>>/40409/
> Dark ages has largely fallen out of use among academics
have to say (who?) in here.
> . There never was a Dark Age,
there was, be it mathematics, engineering, free thinking, religious tolerance, geography I think pretty much everything regress, it's borderline madness to call it evolution. not to mention history is not linear, there can be golden ages and dark ages it's not a straight line like for example marx suggests.
> Part of the reason they used to call it that was because of the lack of literature from the era
this pretty much disregard every other regression.
> antiquity spans a huge time frame
why would you take entire antiquity? you take greco-roman heritage in the account and compare to them and when you compare you can see the dark ages.
> , yet we have very little from the time written about it
You know in antiquity many things were written it's just we barely know them and we know many of them thanks to other scripts refere them, they might be lost, they might be burn down by certain desert cult, smashing down the statues.
Not to mention high literacy rate and free thinking is completely disregarded amongst other things.

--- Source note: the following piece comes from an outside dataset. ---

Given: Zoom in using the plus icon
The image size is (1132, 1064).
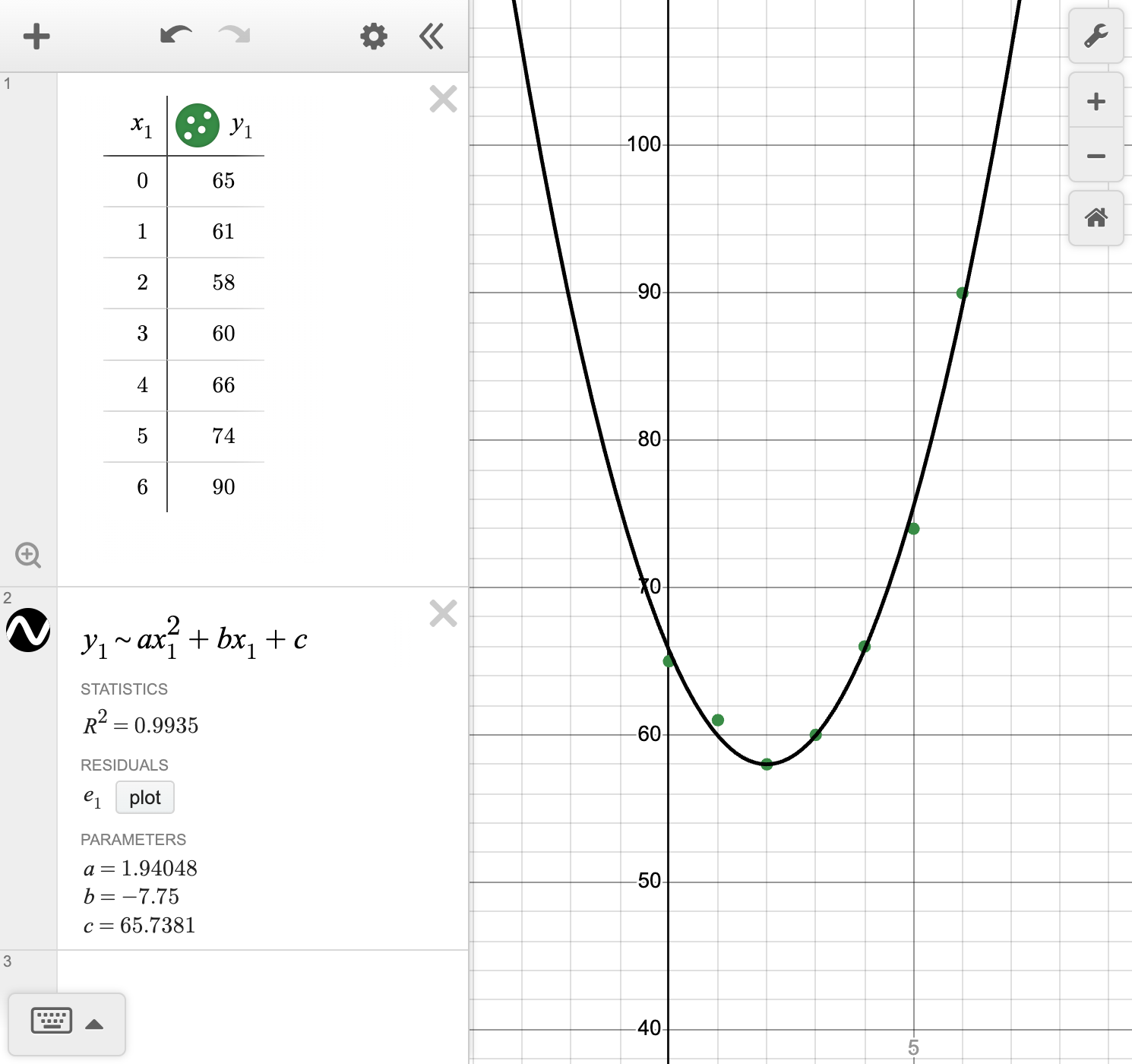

I'm not even going to point out why the high literacy rate if noone writes a thing, good luck claiming they learned how to read for graffitis.
> they also never fell out of circulation
aristo socrates and pre-socrates thinkers pretty much disregared or forgotten. even aristo reintroduced in 1000's and this would have never happened if not for christianity and fall or WRE.
> Most of what she had she stole.
I cringe I'm not gonna lie because this claim is simply absurd. Most inventions are already based on other inventions, claiming this is, I think clear way to say "I don't know how inventions work."
I don't want to turn it into personal, but what say say is very absurd and plainly wrong.